Лицо Кэрри смягчилось, она на мгновение закрыла глаза. Дэйна последовала ее примеру, вспоминая.

— Эй, урод! — заорал один из парней.

Тут Дэйну толкнули в первый раз.

— Эй, ты что! — крикнула она, когда Макс дернул ее за руку. — Ты зачем это делаешь?

— Убийца, — прошипел он, не обращая внимания на крики парней.

— Стой… ты же мне сам сказал… нет!

Он стащил ее с ограды. Дэйна попыталась вырваться. Что с ним? Словно обезумел. Макс что-то бешено орал, парни подступили ближе, радуясь неожиданному представлению. Даже не скажешь, кто был страшнее — Макс или эти парни.

— Пожалуйста, ну пожалуйста, не надо. — Она заплакала. Так не должно быть. Она лишь хотела поговорить с ним, объяснить ему все, заставить понять, что случилось. Это так нечестно. Ей же не дали шанса. Но в глазах его плескалась лишь ярость.

Потом она упала на асфальт, уставилась на него снизу вверх.

— Я думал, что у нас что-то есть, у нас с тобой. Я думал… думал, ты меня любишь.

Макса трясло, он отшвырнул сумку, сорвал куртку, вцепился себе в волосы. Да что с ним? Это был совсем не тот Макс, которого она знала.

— Гляньте, а этот тощий ублюдок кое на что способен. — Издевательский смех.

Все происходило точно в замедленной съемке. Параллельная вселенная. Отрыв от реальности.

Макс сунул руку в карман.

— Это было ужасно, — прошептала Дэйна.

— О чем ты говоришь, Дэйна? — спросила Кэрри.

— Парни. Они окружили его. Один из них вытащил нож.

— О боже, — выдохнула Кэрри. — Что было потом?

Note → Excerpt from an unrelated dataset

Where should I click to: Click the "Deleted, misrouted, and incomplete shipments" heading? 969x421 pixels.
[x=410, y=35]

В студии стояла полная тишина.

— Они кричали. Обзывали Макса, специально, чтобы еще больше завести его. Макс был в таком бешенстве, что я думала, он взорвется.

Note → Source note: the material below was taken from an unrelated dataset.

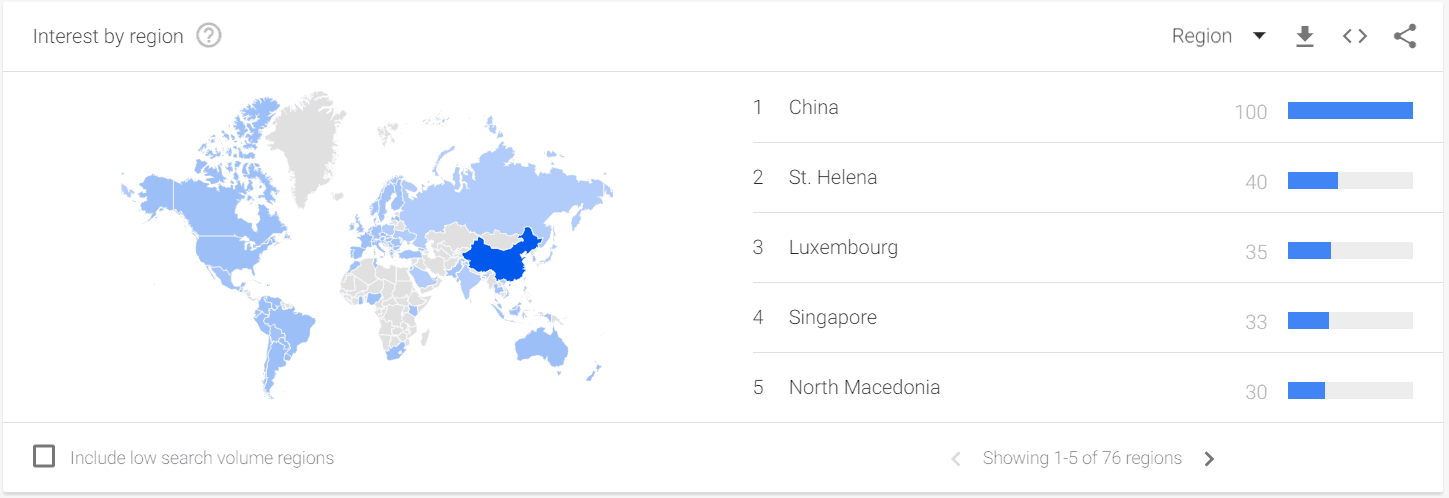1449x498 pixels.
Task: Go to next page of regions
Action: tap(1209, 459)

Дэйна согнулась в рыдании. Все шло не так. Плевать ей, что она в прямом эфире. Плевать, кто ее увидит, плевать, как она выглядит. На все плевать. Главное — Макс умер, а она не успела сказать ему правду.

Она одна во всем виновата.

— Нет, не надо!

Она попыталась встать, но Макс наступил ей ногой на живот.

А потом она увидела, как в руке у него блеснул нож. Направленный прямо на нее.

— Нет! — закричала она, перекатываясь на бок, уворачиваясь от лезвия.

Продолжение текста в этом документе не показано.